»  Home »  Stata News »  Vol 33 No 4 »  User's corner

## User's corner: Machine learning

Interested in machine learning? Lasso? Support vector machines? Boosted regression? Other algorithms? Stata's user community has developed packages for a variety of machine learning techniques.

The list below groups the machine learning packages by the type of algorithm they provide. To learn more, click on the name of the package or command. You can also open Stata and type the corresponding ssc describe or net command to read more about the command and learn how to install it.

### Lasso, elastic net regression, and ridge regression:

LASSOPACK is a suite of programs developed by Achim Ahrens, Christian Hansen, and Mark Schaffer that includes the lasso2, cvlasso, and rlasso commands. These commands provide features including lasso, square-root lasso, elastic net, ridge regression, adaptive lasso estimation, and cross-validation.

. ssc describe lassopack


PDSLASSO was also developed by Achim Ahrens, Christian Hansen, and Mark Schaffer. It includes the psdlasso and ivlasso commands for estimation and causal inference in models with endogeneity. Two estimation methods are provided—post-double-selection and post-regularization.

. ssc describe pdslasso


elasticregress was developed by Wilbur Townsend. This command performs elastic net-regularized regression, including lasso and ridge regression.

. ssc describe elasticregress


sivreg, developed by Helmut Farbmacher, performs adaptive lasso for a linear instumental-variables regression with some invalid instruments.

. ssc describe sivreg


krls was developed by Jeremy Ferwerda, Jens Hainmueller, and Chad Hazlett. This command performs kernel-based regularized least squares. It is described in detail here.

. ssc describe krls


plogit, developed by Tony Brady and Gareth Ambler, performs penalized logistic regression, including lasso.

. net describe plogit, from(http://www.homepages.ucl.ac.uk/~ucakgam/stata)


lars was developed by Adrian Mander and provides the least-angle regression (LARS) model-building algorithm.

. ssc describe lars


### Support vector machines:

svmachines was developed by Nick Guenther and Matthias Schonlau. This command provides the support vector machine (SVM) algorithm and can be applied to continuous, binary, and categorical outcomes.

. net sj 16-4  st0461


### Boosted regression:

boost, a plugin developed by Matthias Schonlau, performs boosted regression.

. net sj 12-2 st0087_1


### Regression trees:

chaid was developed by Joseph Luchman. This command provides the chi-square automatic interaction detection (CHAID) and exhaustive CHAID algorithms.

. ssc describe chaid


cart, developed by Wim van Putten, performs classification and regression tree analysis for failure-time data.

. ssc describe cart


### Random decision forests:

chaidforest, developed by Joseph Luchman, conducts random decision forests ensemble classification using CHAID as the base learner.

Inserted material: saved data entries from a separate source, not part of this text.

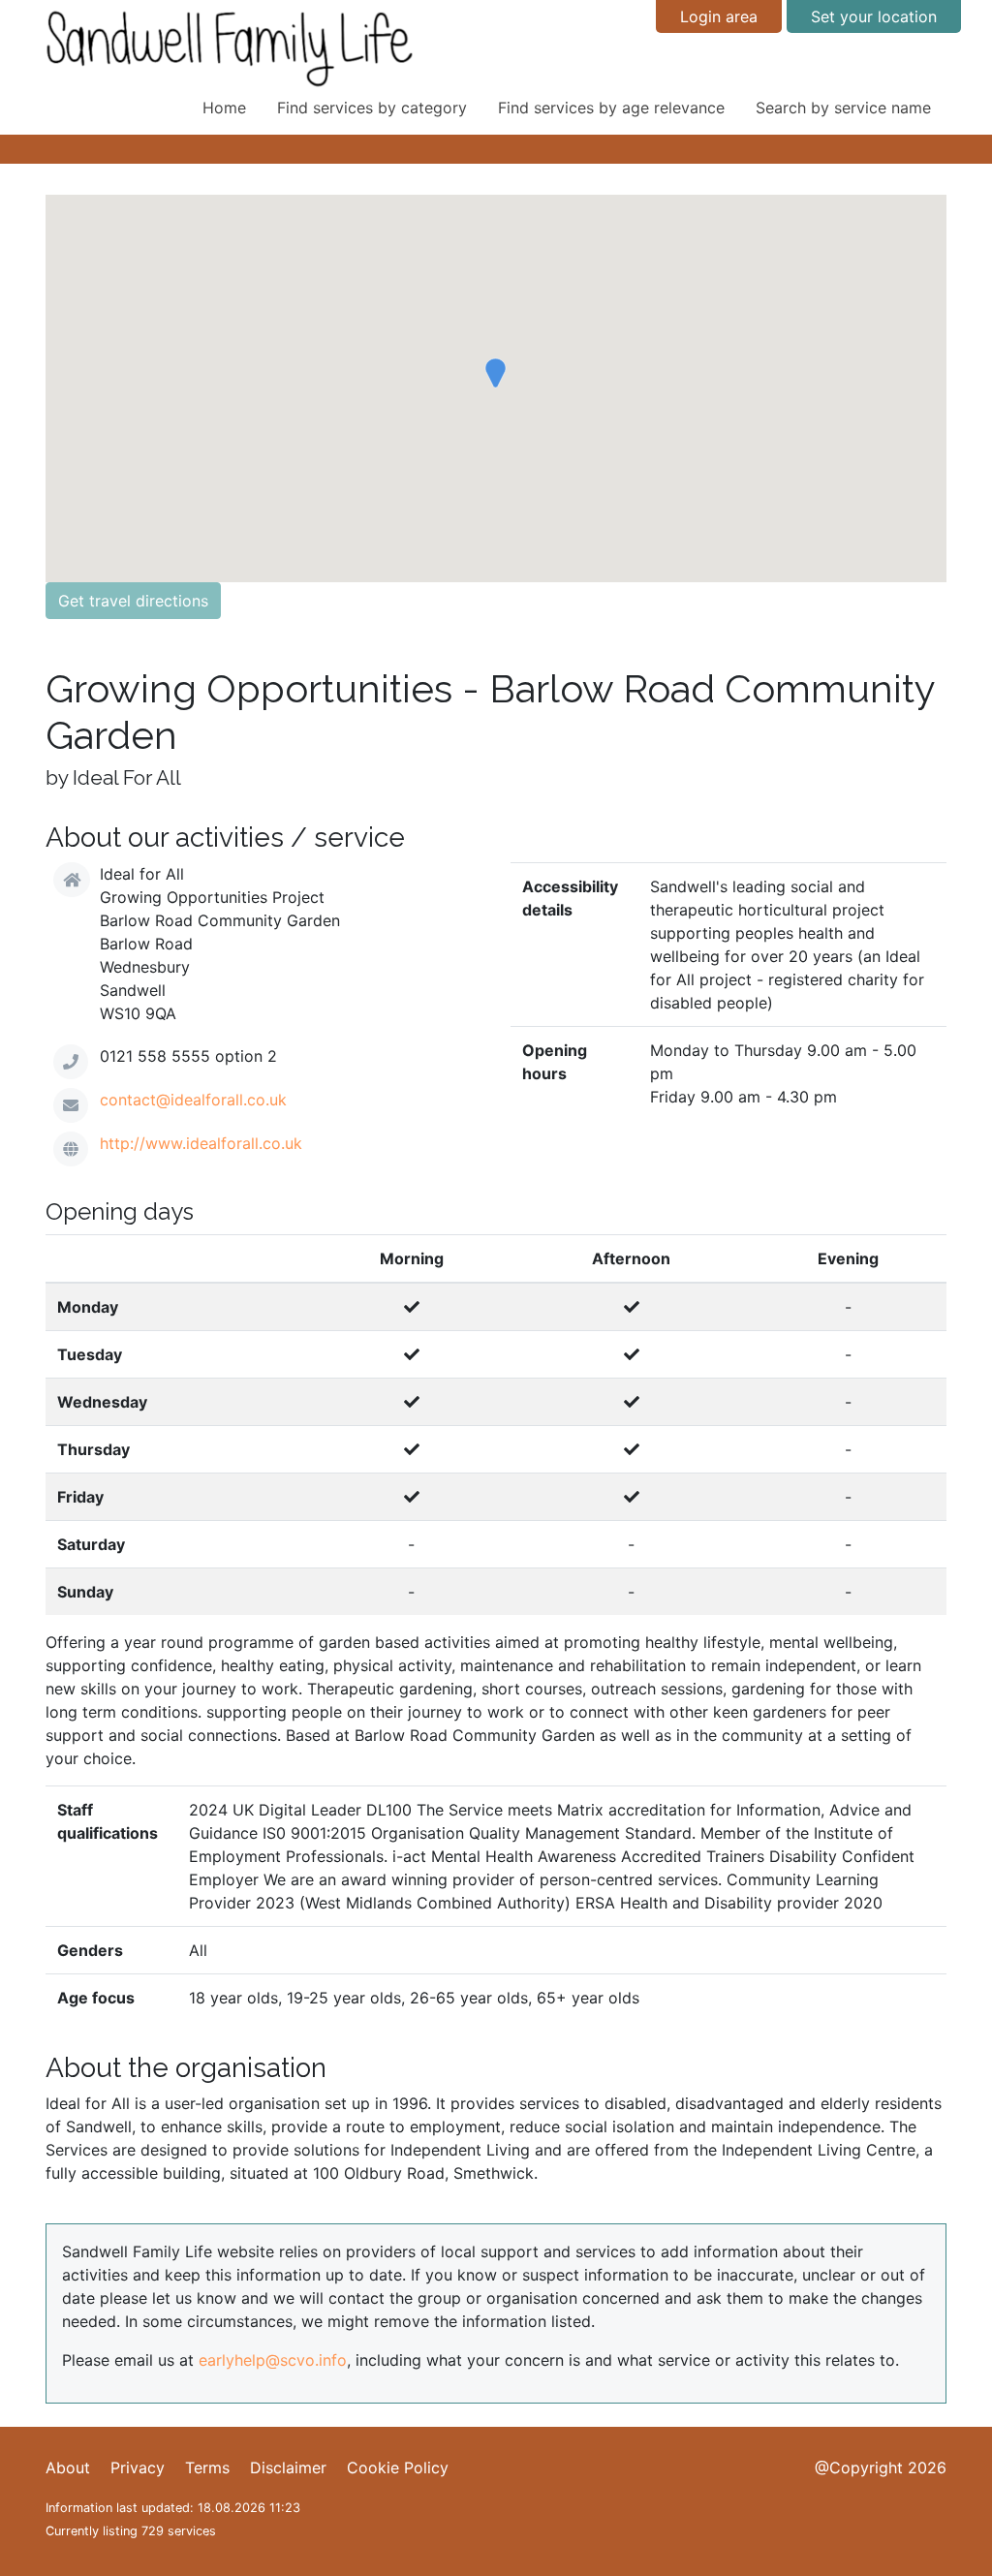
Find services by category (372, 107)
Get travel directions (133, 600)
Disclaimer (288, 2467)
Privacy (137, 2467)
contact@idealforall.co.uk (193, 1099)
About (68, 2467)
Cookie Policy (398, 2467)
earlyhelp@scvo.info (273, 2360)
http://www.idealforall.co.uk (201, 1143)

. ssc describe chaidforest


### Latent Dirichlet allocation:

ldagibbs was developed by Carlo Schwarz. This command provides a Gibbs sampling algorithm for latent Dirichlet allocation (LDA) for clustering of text strings.

. net sj 18-1 st0515


And don't forget Stata's official commands. For instance, the commands for linear regression, logistic regression, discriminant analysis, cluster analysis, and principal component analysis can also be used as tools for machine learning.